* WORK TO DO: Give the items as a two-column CSV with the columns instruction and answer, one row per item, starting at the line that contains "Task: Toggle visibility eye on V1 track" and ending after the line that contains "click(x=709, y=536)". Put each value in a single quoted field, turn line breaks into spaces, and leave the pictures out.

* STORED ROWS:
#####

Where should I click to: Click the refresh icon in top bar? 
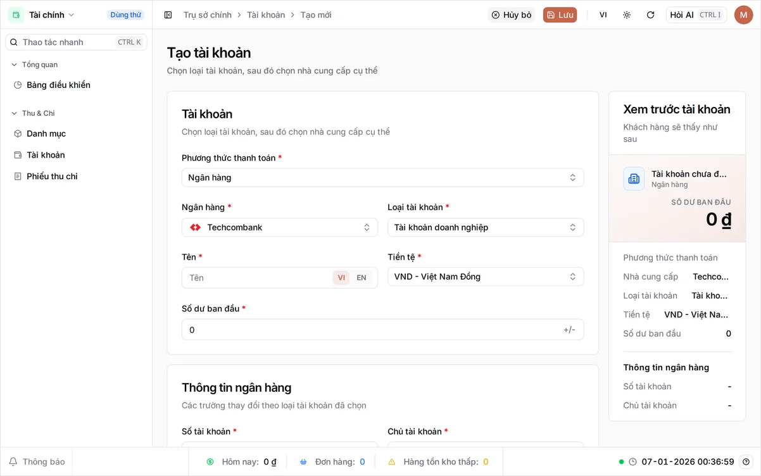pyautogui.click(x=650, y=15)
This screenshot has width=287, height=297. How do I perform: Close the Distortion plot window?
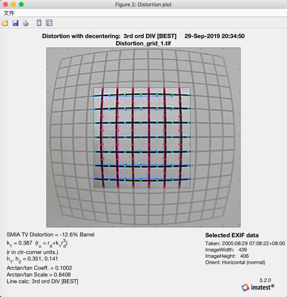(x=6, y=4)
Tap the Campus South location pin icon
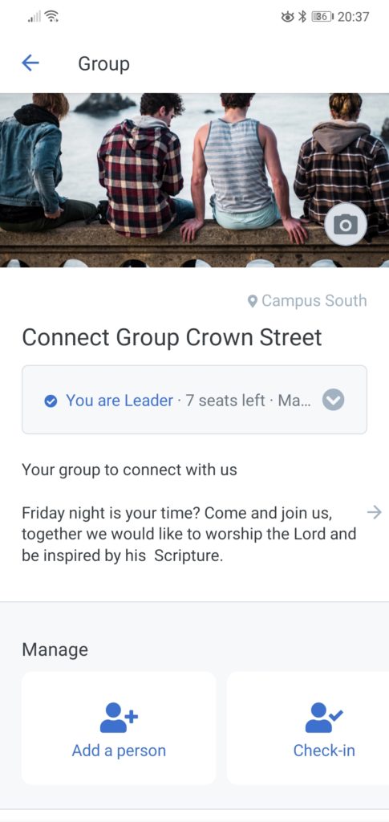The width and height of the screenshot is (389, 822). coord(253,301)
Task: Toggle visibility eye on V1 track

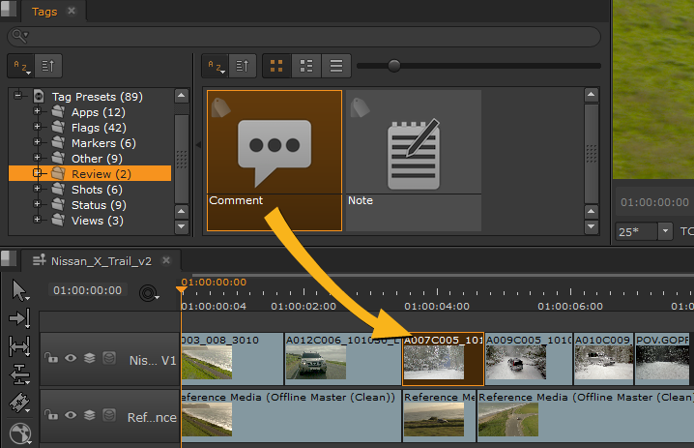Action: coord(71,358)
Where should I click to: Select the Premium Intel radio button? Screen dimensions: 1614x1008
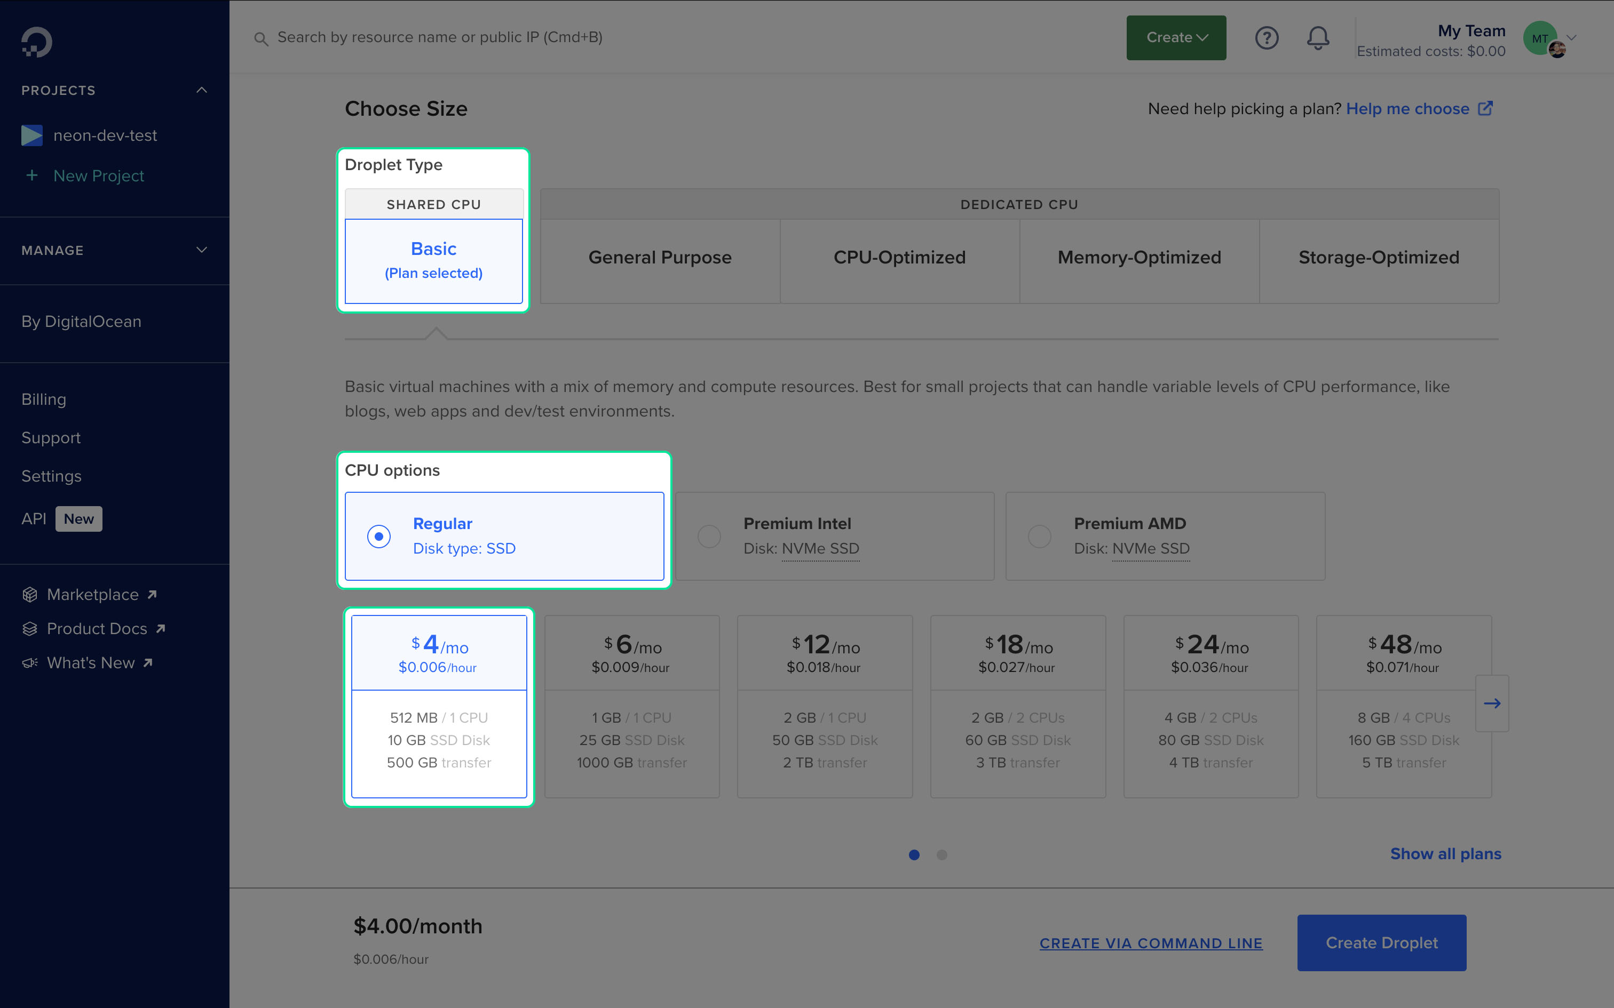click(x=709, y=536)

#####

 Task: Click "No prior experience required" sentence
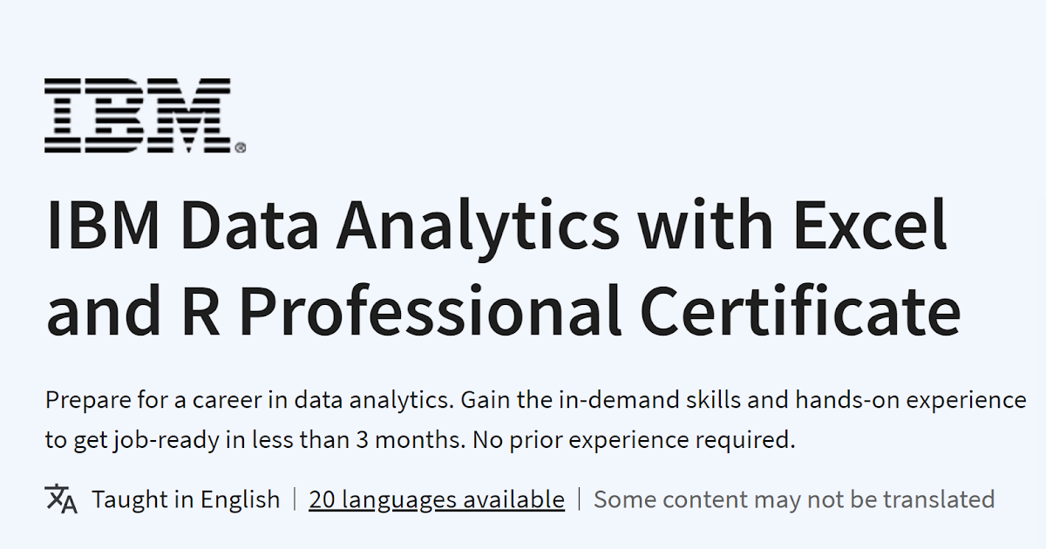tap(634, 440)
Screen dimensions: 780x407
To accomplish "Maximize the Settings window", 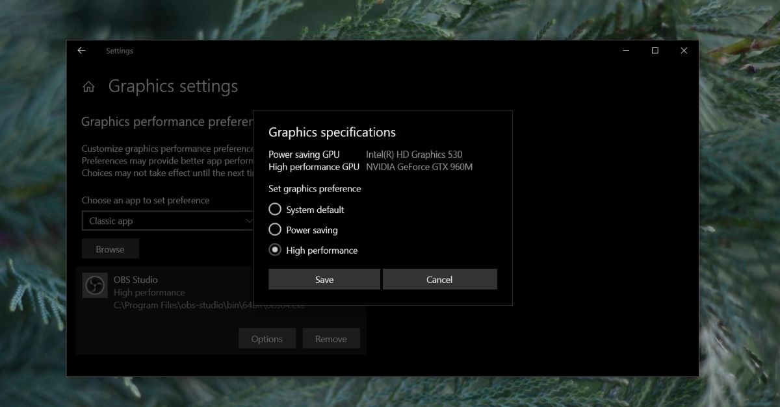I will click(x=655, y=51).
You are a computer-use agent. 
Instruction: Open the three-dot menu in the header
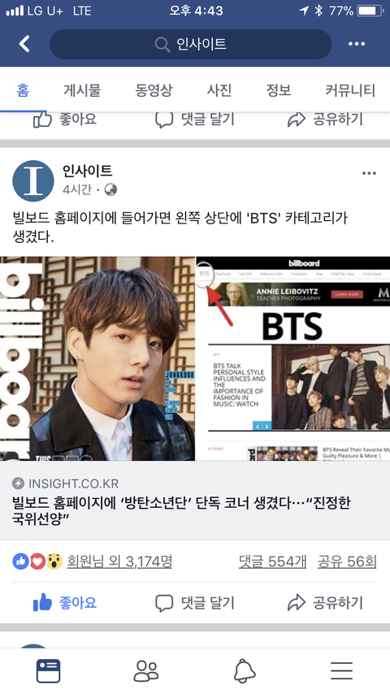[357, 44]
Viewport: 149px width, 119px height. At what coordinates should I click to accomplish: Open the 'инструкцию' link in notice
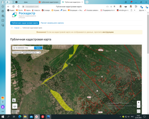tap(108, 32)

#####

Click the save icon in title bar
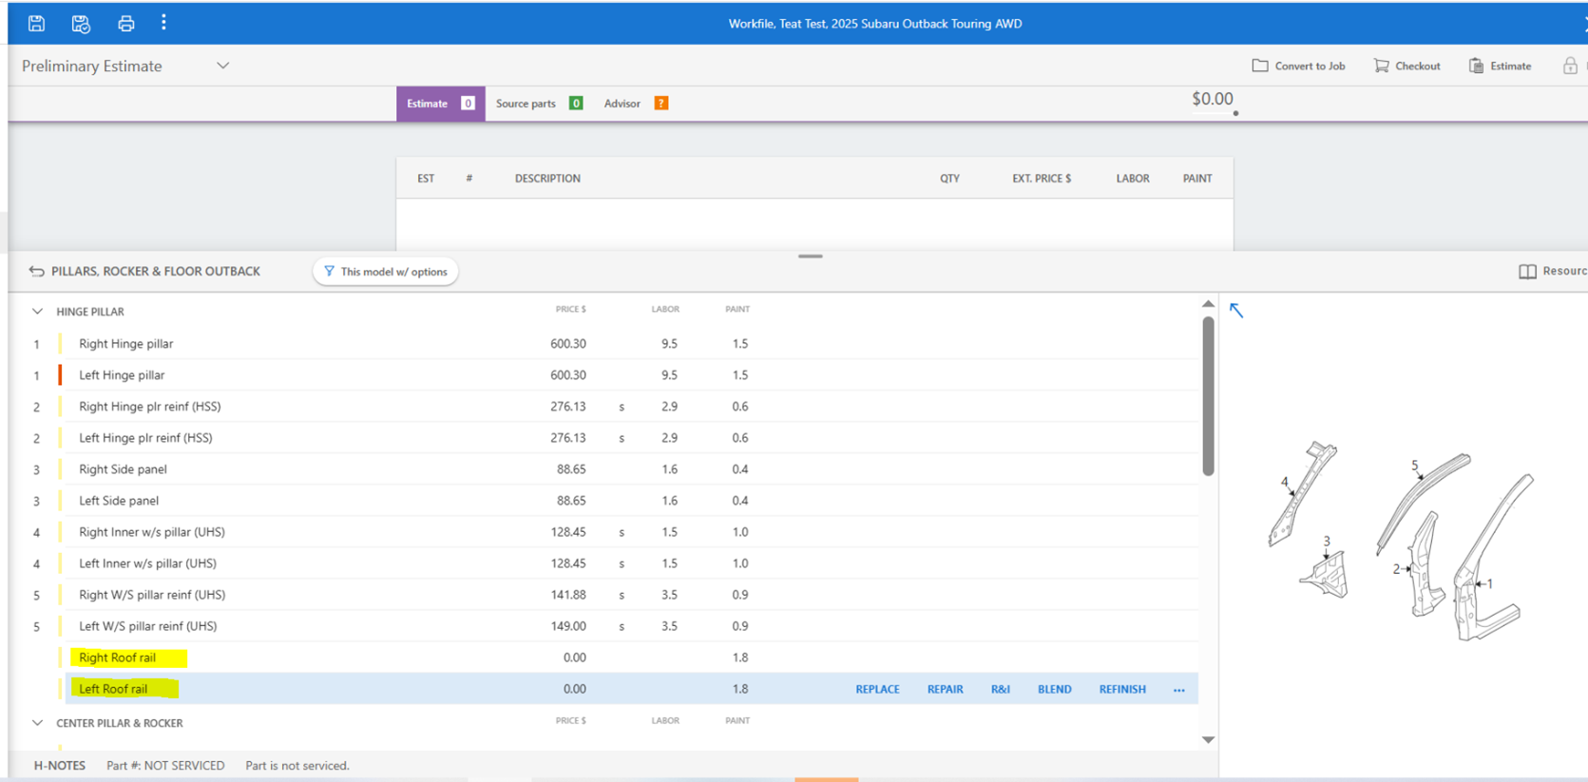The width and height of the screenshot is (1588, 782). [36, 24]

#####

* FINAL RESULT:
instruction,answer
"Task: Toggle visibility eye on V1 track","Action: coord(71,358)"
"Where should I click to: Select the Premium Intel radio button? Screen dimensions: 1614x1008","click(x=709, y=536)"